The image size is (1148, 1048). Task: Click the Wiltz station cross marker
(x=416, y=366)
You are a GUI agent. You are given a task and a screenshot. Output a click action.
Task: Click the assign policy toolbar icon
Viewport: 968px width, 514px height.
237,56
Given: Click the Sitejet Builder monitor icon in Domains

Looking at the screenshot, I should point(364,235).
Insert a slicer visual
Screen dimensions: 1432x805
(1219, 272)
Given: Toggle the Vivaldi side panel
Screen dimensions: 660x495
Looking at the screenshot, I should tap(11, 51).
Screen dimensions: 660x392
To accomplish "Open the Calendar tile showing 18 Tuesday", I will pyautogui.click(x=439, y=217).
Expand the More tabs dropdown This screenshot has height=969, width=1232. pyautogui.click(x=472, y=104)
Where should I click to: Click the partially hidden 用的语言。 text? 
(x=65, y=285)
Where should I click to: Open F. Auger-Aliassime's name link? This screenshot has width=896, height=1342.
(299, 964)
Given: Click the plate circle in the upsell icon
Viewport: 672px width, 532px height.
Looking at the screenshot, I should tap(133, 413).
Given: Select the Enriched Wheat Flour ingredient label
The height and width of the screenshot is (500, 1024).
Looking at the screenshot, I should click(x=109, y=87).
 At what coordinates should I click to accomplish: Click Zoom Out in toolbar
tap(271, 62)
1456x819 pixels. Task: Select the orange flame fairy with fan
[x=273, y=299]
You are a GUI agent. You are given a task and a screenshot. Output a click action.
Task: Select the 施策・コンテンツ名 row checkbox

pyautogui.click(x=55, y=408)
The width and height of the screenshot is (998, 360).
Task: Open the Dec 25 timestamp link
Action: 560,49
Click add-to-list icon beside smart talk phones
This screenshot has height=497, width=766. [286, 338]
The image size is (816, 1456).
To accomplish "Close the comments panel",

_ _ _ _

_Task to carry out_
Collect and copy each line of the records above that contains the word "image", treating uppercase and lowercase as different.

_The completed task_
The image size is (1148, 1048). Task: Click the Wiltz station cross marker
The image size is (816, 1456).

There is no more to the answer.